企業支援をしていて、たまに出てくる言葉が単価テーブル

単価テーブル」は、昔からある取引慣習で、この先の半年一年の取引に対して「この場合は1個○円」と予め単価を決めておく方法。 …「この場合」というのは、ロットや仕様などで条件設定することが多いかな。

どんな時に出る言葉かというと、、、物価高騰・高止まりで仕入値も人件費も上がって経営が厳しい ⇒ 売価の交渉はしないの? ⇒ 単価テーブル」で決まっているから言っても変わらない …といった感じ。

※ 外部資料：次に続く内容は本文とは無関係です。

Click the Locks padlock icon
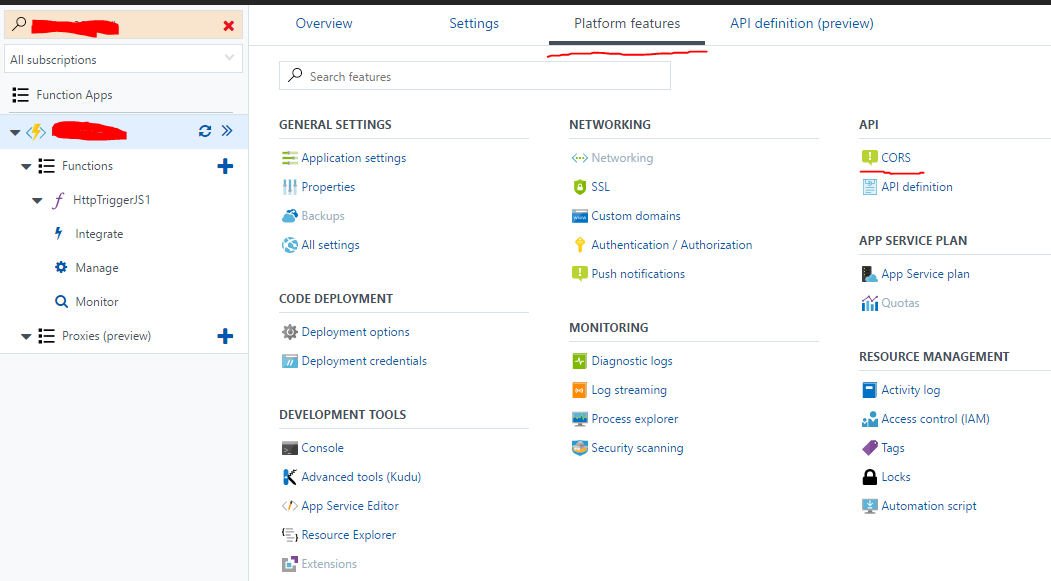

・・・都度計算も面倒だし、先々の数値計画も立てやすくなるので、効率的にしようというもの、、、なので、「単価テーブル」を決めたら、よほどのことがない限りその単価で取引することになります。

ここで、既におかしな点に気付いた方もいると思いますが、、、近年は、あらゆるものが毎月のように値上がりするインフレ期、、、そんな中で固定単価を決めたら、受注者が不利益を被るのは明らか!

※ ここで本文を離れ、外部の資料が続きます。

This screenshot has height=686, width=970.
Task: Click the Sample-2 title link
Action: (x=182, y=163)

・・・なので、今の時代にあってまだ「単価テーブル」を用いるのは、それに気づかないほど●●か、受注者から搾り取れるだけ搾り取ろうとするブラック企業なのだろう、と感じています^^;

そんなことを言うと、「違法ではない!」と反論される方がいるのですが、たしかに、国(公正取引委員会)は、「単価テーブル」自体を違法とは言っていません。

しかしながら、取適法(旧下請法)に該当する場合ではありますが(→資本金従業員数基準があります)、、、受注者から「単価テーブル」の見直しを求められた際、『発注者が合理的な理由なく協議を拒否することは違法』と国は明示しています。 ・・・もちろん、「単価テーブル」で決めたからとか、社内規定で決まっているなんてことは、協議しないことの理由として認められません

・・・取適法(旧下請法)に該当する場合とは言いましたが、基準に当てはまらない規模感であっても、その指針(法律)にならうことは、当然のモラルとして求められるし、個人との取引では「フリーランス法」によって、もっと強力に規定されています。

冷静に考えれば分かると思いますが、、、原価が毎月のように上がっているインフレ時代に転換した近年にあって、法律に則って運用すれば、「単価テーブル」を決めても発注の都度見直しが必要になるのですから、、、

逆説的にいうと、単価テーブル」で運用していること自体、「単価見直しの求めには応じない」ことを暗に示している、つまり、自分たちはブラック企業あるいは反社体質の企業であることを自ら示すことにもつながるので、お心当たりある方は、もう少し世の中の変化に目を向けた方が良いかと思っています。

・・・さて、「単価テーブル」の運用によって不利益を被っている支援先に必ず尋ねるのですが、、、まさか、自分たちは仕入先に対して同じようなことしてませんよね?